Русский критик учил русского читателя и писателя тому, чего еще не понимал Эжен Сю: «…что зло скрывается не в каких-нибудь отдельных законах, а в целой системе французского законодательства, во всем устройстве общества»[181].

Приближался конец первой половины XIX века. Шестьдесят лет прошло с того времени, когда на улицах Москвы, узнав о взятии Бастилии, целовались незнакомые.

Первая французская революция заключила XVIII век, победила, исчерпалась. После нее над миром прошли войны Наполеона, его презрение к обычному человеку и к идеалу; обострилась борьба за богатства.

Великое разочарование овладело человечеством. Оно осталось бедным, несчастливым и обманутым.

Вот что писал Достоевский о Великой французской революции, связывая ее неудачи с появлением байронизма, с новой надеждой человечества — социализмом. (Статья написана в 1877 году.).

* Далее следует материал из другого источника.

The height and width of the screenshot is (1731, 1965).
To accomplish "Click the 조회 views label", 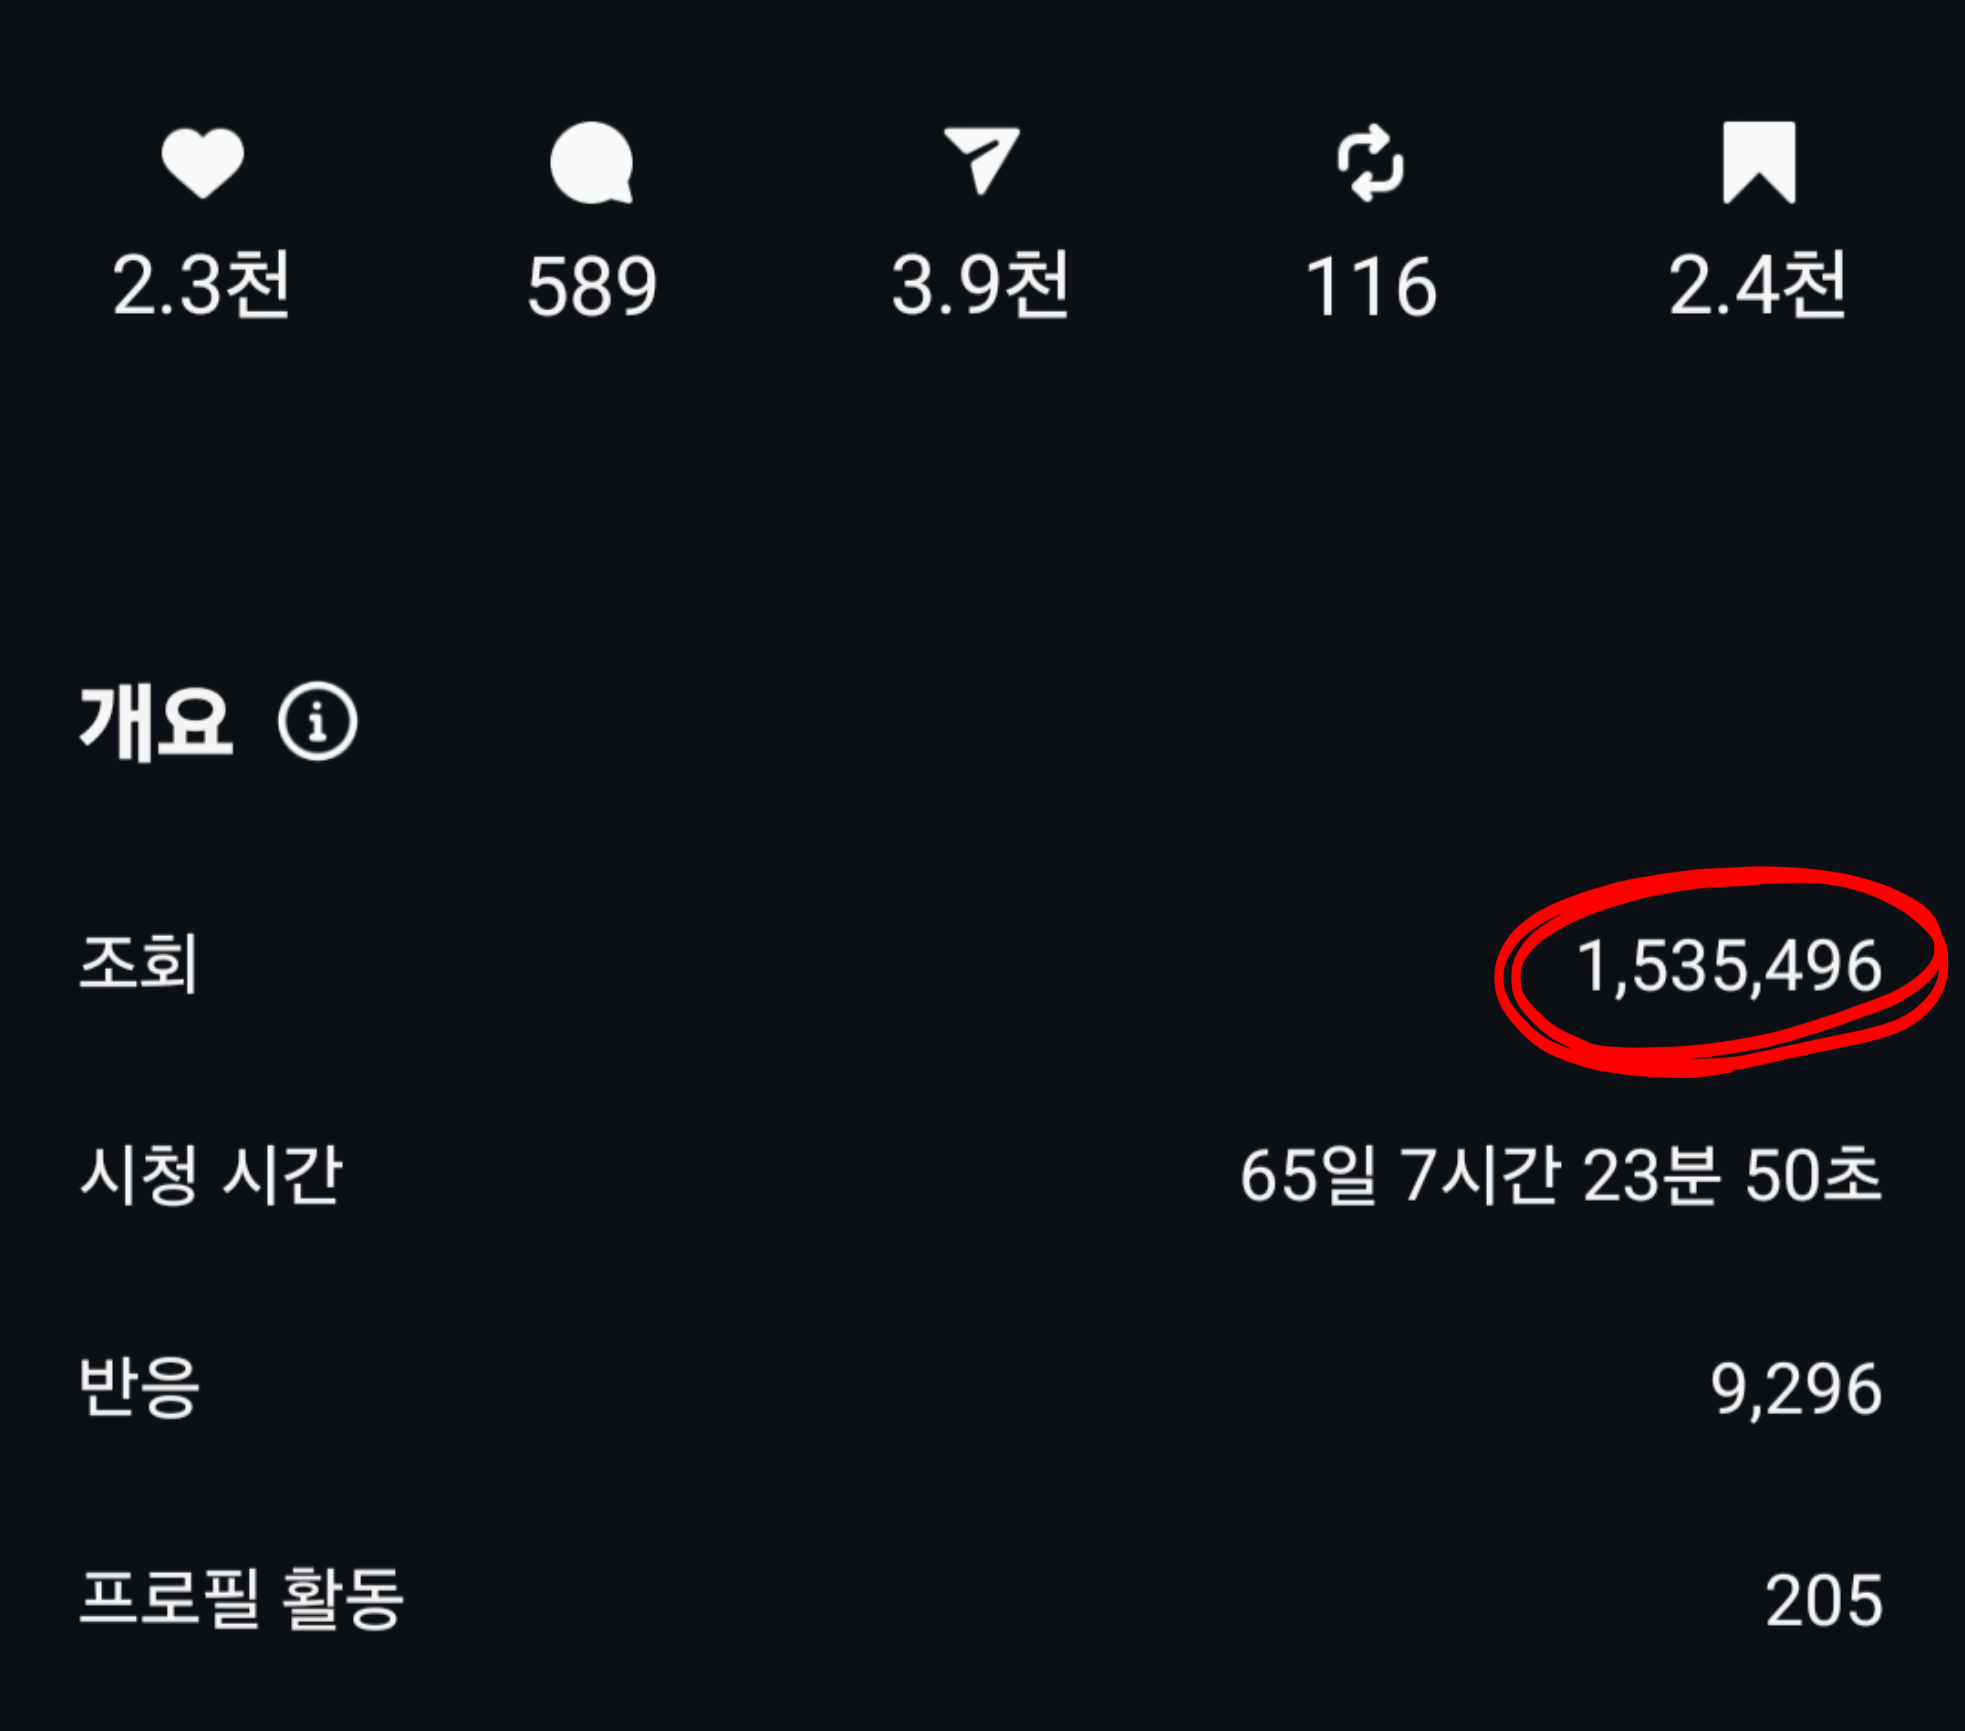I will [x=139, y=964].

«После исступленных восторгов новой веры в новые идеалы, провозглашённой в конце прошлого столетия во Франции, в передовой тогда нации европейского человечества наступил исход, столь не похожий на то, чего ожидали, столь обманувший веру людей, что никогда, может быть, не было в истории Западной Европы столь грустной минуты… Новый исход еще не обозначался, новый клапан не отворялся, и все задыхалось под страшно понизившимся и сузившимся над человечеством прежним его горизонтом. Старые кумиры лежали разбитые. И вот в эту-то минуту и явился великий и могучий гений, страстный поэт»[182]. Таким гением Достоевский считал Байрона.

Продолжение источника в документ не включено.